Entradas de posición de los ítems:
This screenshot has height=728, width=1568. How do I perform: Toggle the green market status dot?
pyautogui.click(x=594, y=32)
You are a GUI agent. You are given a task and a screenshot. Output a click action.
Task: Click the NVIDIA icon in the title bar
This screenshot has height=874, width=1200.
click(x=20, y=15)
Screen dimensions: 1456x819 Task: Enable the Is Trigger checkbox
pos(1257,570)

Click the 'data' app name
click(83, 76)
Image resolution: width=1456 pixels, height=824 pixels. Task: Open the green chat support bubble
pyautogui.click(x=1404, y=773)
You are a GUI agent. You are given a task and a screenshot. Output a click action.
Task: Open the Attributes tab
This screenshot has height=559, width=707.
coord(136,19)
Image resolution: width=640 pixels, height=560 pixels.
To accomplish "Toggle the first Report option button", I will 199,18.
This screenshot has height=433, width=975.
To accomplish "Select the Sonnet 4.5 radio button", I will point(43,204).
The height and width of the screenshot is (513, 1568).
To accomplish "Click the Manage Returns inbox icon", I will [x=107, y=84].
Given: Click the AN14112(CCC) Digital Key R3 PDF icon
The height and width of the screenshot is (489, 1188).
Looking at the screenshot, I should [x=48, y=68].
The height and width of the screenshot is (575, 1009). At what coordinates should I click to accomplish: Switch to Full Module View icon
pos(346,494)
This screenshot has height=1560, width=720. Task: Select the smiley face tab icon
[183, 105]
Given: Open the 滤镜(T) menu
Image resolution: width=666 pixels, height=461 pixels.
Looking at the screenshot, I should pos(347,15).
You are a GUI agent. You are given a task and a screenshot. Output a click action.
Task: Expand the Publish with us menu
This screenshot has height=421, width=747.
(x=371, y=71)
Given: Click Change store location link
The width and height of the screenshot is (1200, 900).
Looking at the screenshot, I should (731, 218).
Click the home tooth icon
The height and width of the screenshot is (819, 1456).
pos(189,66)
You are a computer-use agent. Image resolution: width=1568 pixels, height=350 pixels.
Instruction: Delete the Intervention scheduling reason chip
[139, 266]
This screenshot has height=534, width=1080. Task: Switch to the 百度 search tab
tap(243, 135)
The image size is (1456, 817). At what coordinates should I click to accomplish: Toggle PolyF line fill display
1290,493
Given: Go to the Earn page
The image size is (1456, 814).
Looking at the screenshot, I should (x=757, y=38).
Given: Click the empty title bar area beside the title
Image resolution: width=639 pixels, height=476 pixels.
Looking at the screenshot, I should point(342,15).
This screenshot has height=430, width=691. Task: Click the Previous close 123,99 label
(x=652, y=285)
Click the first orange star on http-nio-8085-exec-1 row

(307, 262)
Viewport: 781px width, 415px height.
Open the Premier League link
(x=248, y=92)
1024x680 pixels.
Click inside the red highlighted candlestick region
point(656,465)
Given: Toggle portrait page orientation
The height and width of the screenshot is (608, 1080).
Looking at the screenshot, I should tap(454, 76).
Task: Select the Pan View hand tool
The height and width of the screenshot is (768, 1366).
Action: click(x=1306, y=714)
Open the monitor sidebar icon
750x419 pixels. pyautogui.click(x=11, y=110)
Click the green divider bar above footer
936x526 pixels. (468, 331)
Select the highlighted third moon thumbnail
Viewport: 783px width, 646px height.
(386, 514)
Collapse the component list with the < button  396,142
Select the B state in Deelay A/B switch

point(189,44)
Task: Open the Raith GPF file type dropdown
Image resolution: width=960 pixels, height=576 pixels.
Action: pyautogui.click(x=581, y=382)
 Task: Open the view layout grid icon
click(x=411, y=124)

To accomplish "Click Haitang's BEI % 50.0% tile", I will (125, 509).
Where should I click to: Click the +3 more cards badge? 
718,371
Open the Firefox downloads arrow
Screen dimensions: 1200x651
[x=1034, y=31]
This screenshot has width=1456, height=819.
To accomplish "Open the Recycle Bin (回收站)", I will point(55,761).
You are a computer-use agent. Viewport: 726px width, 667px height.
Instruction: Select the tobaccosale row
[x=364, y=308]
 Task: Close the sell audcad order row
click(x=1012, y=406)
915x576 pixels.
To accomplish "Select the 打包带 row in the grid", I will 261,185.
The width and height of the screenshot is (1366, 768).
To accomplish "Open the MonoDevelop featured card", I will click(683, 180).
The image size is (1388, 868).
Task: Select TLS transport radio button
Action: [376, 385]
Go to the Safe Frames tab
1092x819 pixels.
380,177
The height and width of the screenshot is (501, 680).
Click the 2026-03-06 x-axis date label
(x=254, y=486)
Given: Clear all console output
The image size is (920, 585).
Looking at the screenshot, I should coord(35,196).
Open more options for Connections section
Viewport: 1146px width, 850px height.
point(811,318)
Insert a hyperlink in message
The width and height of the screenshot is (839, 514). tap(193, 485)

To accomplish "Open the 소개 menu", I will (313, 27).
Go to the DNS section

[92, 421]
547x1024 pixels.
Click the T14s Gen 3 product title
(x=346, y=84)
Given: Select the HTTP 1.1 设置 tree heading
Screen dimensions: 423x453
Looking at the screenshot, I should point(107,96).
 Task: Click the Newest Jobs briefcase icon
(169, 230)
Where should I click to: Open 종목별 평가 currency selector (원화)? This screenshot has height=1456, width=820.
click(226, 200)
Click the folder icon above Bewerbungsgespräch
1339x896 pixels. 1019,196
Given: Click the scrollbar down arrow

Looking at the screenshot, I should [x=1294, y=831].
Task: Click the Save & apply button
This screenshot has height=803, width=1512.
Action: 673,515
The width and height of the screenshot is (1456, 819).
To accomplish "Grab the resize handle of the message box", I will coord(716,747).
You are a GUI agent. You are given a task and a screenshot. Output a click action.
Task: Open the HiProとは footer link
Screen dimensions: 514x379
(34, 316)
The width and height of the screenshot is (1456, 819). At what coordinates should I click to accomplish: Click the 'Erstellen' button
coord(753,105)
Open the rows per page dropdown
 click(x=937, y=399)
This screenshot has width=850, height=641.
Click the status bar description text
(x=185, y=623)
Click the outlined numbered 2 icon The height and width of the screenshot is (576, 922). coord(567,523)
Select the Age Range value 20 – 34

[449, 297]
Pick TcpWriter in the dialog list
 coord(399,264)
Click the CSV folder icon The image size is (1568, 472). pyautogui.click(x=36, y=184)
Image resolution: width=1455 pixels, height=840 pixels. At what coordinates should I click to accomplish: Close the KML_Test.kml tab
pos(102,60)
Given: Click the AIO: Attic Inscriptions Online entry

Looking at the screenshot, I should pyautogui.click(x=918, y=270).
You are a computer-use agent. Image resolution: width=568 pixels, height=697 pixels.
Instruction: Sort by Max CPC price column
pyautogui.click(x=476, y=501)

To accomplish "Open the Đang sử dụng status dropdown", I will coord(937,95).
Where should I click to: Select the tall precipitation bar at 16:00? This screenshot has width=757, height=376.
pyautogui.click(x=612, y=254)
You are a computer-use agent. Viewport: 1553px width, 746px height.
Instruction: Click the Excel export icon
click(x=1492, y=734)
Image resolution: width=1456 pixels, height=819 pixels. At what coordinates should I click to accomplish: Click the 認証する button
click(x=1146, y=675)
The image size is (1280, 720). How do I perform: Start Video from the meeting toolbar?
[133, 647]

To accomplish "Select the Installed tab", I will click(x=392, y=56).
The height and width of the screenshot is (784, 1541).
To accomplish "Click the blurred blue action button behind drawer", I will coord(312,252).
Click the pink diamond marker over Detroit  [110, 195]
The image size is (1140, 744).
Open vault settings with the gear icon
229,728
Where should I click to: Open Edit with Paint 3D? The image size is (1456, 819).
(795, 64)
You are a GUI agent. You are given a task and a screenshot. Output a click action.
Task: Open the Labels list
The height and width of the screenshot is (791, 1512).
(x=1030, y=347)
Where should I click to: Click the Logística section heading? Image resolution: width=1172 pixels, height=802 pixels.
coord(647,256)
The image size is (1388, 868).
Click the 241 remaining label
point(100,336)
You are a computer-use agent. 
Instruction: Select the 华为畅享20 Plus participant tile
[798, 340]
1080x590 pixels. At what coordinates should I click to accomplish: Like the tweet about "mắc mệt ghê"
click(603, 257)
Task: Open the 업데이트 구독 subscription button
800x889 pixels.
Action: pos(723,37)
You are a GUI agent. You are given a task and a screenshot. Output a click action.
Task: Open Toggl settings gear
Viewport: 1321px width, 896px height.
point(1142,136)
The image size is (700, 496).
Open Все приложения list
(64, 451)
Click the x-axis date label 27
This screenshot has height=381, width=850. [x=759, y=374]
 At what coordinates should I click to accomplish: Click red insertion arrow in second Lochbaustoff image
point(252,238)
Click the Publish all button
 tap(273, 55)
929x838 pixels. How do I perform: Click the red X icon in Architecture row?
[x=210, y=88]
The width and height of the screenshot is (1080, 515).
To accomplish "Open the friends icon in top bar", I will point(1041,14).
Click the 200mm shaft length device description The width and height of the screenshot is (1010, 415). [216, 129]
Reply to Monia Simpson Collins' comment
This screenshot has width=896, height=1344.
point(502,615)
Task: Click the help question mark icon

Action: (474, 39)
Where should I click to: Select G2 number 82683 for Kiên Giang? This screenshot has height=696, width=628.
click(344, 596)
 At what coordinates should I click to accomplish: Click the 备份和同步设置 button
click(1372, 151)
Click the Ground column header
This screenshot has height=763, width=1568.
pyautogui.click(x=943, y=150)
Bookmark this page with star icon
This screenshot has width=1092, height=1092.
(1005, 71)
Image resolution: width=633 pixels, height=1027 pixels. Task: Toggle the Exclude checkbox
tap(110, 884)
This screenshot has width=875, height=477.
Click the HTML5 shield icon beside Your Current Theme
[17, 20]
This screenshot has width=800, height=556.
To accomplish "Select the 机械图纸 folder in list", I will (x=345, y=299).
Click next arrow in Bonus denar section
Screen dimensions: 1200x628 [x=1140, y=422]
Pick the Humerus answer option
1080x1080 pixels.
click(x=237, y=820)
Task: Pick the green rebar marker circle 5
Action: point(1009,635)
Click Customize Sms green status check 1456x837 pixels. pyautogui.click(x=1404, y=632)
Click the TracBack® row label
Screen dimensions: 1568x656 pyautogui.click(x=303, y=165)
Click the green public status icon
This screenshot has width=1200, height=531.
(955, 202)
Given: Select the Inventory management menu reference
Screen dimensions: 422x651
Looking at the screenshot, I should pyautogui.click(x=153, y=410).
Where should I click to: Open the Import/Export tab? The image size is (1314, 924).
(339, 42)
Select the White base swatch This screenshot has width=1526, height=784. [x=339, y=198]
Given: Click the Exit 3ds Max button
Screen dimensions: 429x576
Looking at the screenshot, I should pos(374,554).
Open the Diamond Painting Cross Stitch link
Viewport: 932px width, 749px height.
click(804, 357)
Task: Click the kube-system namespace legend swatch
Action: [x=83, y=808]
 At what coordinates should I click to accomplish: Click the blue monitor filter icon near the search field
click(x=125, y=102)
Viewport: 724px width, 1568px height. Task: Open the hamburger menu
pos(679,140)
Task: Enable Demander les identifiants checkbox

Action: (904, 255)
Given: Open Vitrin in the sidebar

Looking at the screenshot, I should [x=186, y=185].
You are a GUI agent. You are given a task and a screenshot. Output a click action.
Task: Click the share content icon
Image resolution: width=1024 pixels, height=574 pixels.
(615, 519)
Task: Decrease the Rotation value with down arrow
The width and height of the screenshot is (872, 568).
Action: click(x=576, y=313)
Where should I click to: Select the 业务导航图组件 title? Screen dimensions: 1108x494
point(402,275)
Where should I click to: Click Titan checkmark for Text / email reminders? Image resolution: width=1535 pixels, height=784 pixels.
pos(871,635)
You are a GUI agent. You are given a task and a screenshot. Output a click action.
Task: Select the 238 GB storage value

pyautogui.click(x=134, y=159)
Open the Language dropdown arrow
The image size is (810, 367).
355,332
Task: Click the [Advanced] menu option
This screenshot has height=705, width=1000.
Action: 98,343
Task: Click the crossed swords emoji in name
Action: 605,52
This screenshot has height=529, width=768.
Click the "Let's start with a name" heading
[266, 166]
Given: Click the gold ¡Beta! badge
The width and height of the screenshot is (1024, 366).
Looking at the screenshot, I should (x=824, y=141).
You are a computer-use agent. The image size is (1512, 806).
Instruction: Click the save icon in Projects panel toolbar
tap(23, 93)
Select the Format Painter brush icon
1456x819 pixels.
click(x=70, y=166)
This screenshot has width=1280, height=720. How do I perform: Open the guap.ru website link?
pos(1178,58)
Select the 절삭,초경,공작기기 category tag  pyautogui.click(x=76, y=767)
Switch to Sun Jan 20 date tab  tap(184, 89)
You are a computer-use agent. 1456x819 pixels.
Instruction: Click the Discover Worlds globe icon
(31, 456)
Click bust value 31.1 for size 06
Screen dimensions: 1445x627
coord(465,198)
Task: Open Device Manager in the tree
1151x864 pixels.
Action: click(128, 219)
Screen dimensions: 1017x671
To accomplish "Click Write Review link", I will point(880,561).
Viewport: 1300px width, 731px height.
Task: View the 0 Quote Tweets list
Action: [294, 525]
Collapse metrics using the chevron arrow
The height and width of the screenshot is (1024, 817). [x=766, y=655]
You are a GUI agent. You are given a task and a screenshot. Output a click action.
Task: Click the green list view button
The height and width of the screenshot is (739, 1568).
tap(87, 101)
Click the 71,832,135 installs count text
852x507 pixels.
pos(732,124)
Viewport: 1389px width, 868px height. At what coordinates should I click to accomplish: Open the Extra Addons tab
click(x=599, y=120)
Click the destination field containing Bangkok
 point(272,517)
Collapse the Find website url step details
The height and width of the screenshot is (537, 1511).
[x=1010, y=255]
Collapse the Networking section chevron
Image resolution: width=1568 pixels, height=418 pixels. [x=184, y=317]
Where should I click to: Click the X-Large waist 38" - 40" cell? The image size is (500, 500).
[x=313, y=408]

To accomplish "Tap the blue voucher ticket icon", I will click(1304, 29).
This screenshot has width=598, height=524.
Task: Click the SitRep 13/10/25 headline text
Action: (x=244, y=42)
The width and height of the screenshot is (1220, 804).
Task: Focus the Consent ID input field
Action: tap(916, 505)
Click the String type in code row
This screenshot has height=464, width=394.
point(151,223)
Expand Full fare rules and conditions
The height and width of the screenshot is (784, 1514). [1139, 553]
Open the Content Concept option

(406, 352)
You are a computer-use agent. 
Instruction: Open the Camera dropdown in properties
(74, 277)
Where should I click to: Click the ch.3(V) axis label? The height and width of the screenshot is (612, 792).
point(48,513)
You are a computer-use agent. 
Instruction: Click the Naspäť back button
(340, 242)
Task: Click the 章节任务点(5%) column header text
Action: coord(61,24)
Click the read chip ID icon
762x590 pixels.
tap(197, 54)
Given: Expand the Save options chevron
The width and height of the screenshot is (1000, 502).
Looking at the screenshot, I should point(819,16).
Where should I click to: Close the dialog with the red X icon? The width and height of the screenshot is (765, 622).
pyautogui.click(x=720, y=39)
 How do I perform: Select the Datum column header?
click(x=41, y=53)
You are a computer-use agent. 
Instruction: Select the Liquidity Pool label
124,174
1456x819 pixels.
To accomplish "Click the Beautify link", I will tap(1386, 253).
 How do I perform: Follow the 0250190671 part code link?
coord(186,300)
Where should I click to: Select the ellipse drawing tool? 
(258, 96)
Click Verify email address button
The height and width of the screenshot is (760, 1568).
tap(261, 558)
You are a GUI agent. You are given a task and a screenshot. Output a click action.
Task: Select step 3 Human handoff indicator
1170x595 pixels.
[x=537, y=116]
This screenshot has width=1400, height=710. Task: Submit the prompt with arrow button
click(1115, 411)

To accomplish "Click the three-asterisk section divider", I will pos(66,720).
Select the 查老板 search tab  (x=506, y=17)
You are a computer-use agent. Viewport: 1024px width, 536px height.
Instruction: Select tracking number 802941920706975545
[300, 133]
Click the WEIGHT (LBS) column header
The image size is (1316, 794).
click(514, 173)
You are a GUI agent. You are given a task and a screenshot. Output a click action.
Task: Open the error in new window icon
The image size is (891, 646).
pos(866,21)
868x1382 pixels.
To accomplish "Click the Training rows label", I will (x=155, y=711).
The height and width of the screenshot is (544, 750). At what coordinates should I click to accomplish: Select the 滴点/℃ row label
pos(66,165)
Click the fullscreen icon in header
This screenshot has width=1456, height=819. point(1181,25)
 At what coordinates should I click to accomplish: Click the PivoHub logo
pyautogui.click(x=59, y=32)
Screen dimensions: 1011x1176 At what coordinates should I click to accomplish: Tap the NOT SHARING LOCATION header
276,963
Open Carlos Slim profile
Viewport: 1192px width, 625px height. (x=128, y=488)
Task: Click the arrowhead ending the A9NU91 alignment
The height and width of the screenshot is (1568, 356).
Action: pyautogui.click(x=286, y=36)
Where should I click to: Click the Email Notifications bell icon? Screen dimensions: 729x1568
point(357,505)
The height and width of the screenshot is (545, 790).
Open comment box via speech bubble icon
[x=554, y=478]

**INSTRUCCIONES:**
Reescala las líneas que empiezan en la que contiene "Reply to Monia Simpson Collins' comment" y siguen hasta la que contiene "click(1372, 151)", ambas incluidas. Reprodúcelas completas, con los ítems, y multiplica por 0,35 solo las coordenadas de las respuestas, redondeando a enteros con las mitades hacia arriba.

**RESPUESTA:**
Reply to Monia Simpson Collins' comment
This screenshot has width=896, height=1344.
point(176,215)
Task: Click the help question mark icon

Action: (166, 14)
Where should I click to: Select G2 number 82683 for Kiên Giang? This screenshot has height=696, width=628.
click(120, 209)
 At what coordinates should I click to accomplish: Click the 备份和同步设置 button
click(480, 53)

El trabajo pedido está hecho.